■ Work instructions:
In the records below, find the line containing "Expand the Appearance & Behavior section" and print it and every line after it exactly, through the end. Skip pictures.

[Data in this exercise — start]

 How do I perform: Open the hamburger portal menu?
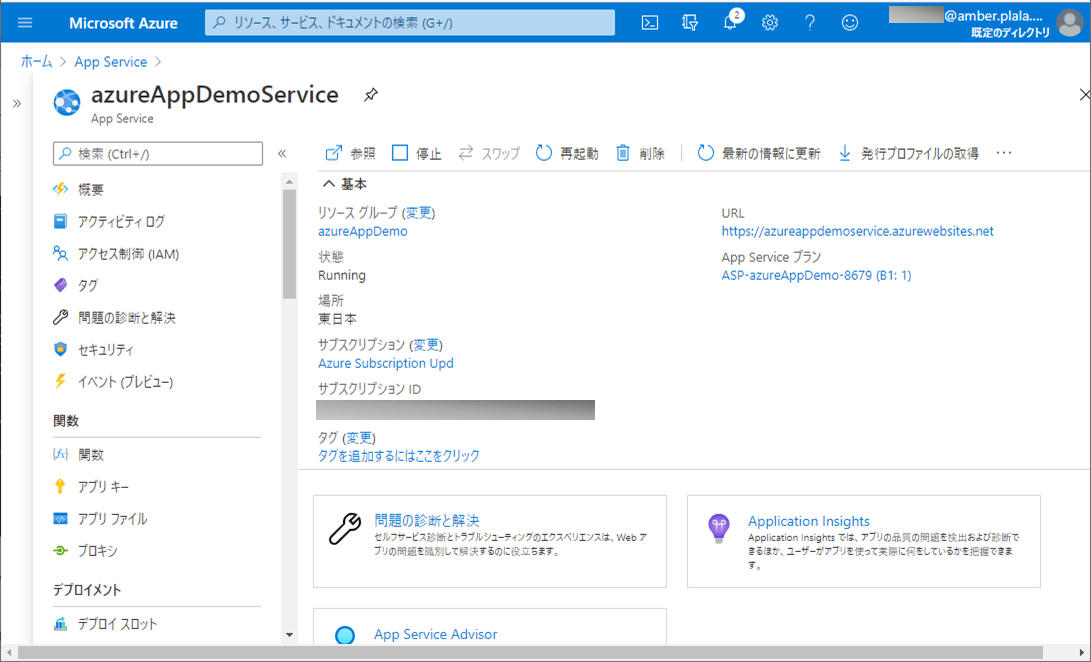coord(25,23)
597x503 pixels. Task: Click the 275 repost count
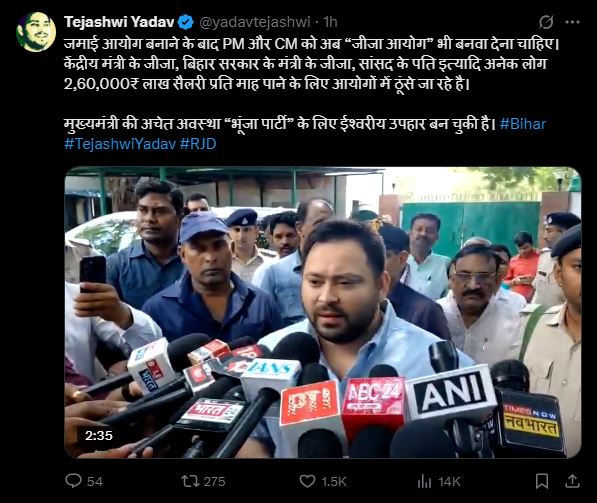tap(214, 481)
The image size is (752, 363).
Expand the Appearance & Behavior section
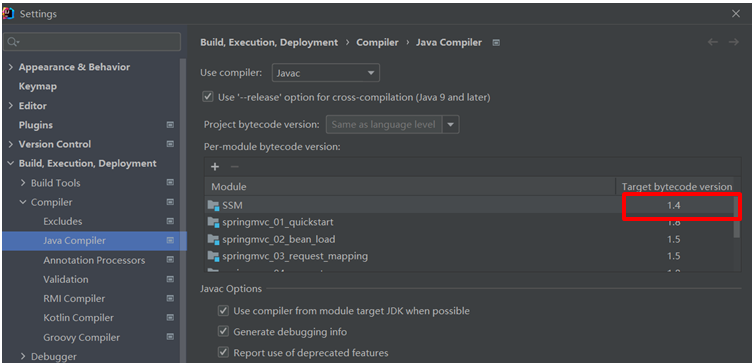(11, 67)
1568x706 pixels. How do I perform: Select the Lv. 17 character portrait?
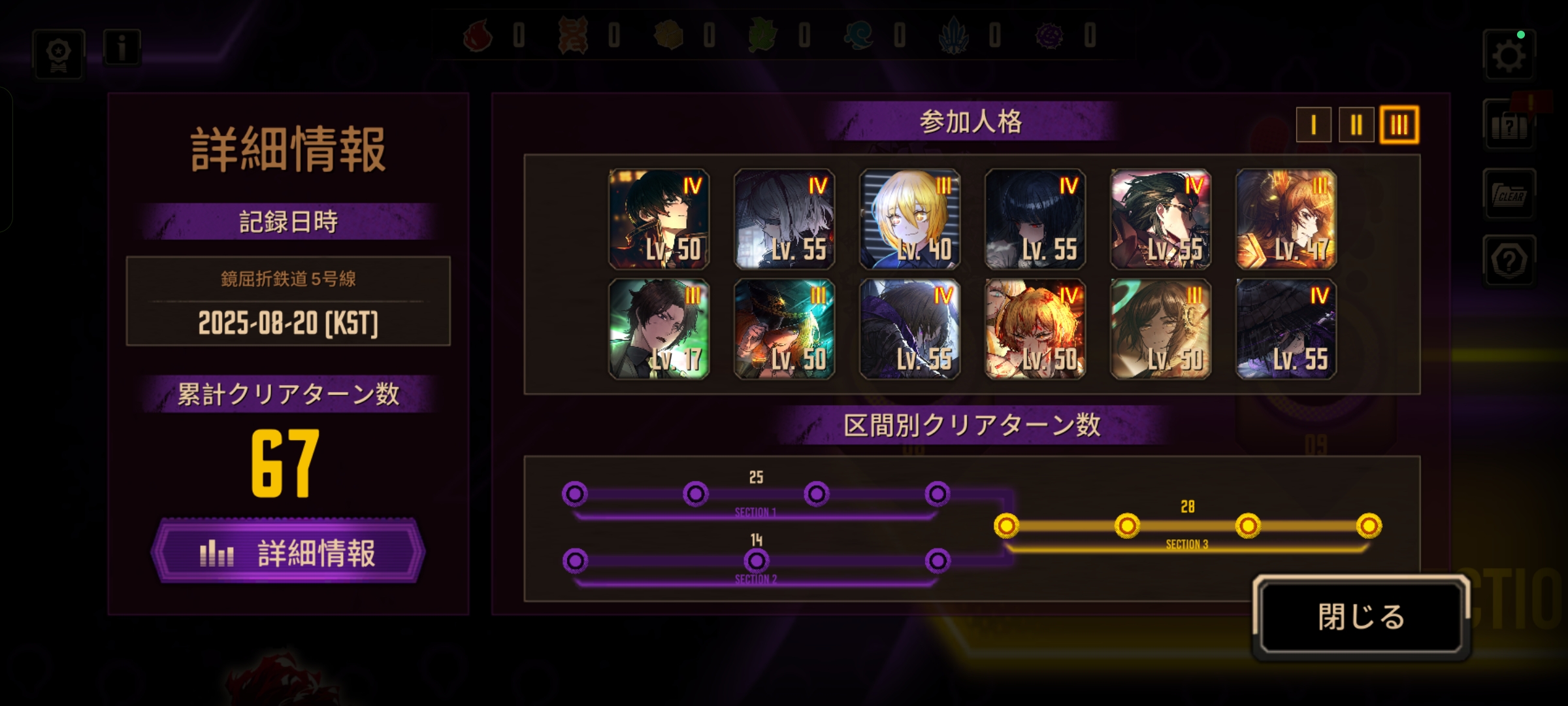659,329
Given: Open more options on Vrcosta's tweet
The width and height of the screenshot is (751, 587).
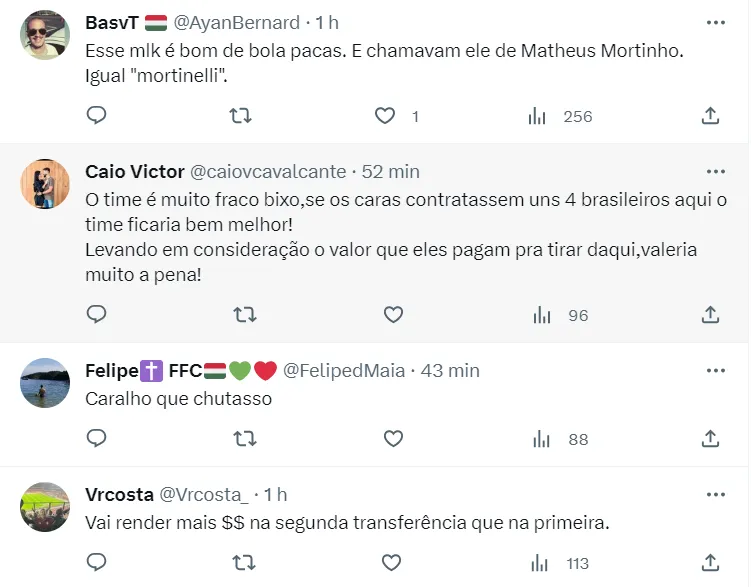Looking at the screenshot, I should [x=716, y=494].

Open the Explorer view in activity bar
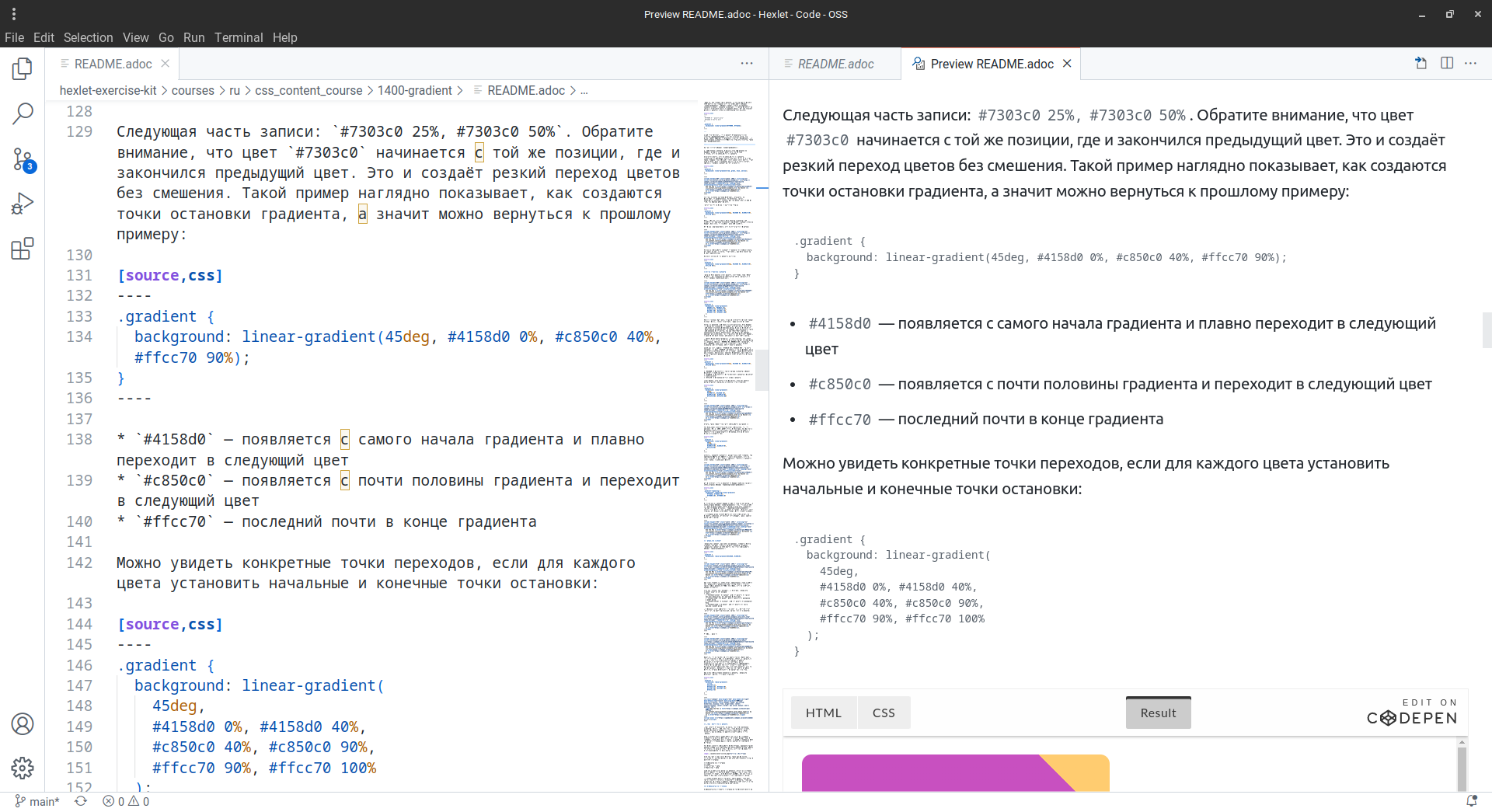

[Data in this exercise — finish]

■ Response below:
Expand the Appearance & Behavior section
(11, 67)
1568x706 pixels. How do I perform: Select the Lv. 17 character portrait?
659,329
Given: Open more options on Vrcosta's tweet
The width and height of the screenshot is (751, 587).
Looking at the screenshot, I should [x=716, y=494].

Open the Explorer view in activity bar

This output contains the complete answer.